## Aim
Convert the records from the line with "You are a GUI" up to and including the line with "Screen dimensions: 1497x812" into a Markdown table with columns n and Line, numbering each row and leaving out blank lines.

## Dataset records
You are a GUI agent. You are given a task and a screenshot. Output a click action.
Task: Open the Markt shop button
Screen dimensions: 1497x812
---
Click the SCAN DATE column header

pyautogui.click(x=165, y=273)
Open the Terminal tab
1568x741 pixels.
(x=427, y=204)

## Full response
| n | Line |
|---|---|
| 1 | You are a GUI agent. You are given a task and a screenshot. Output a click action. |
| 2 | Task: Open the Markt shop button |
| 3 | Screen dimensions: 1497x812 |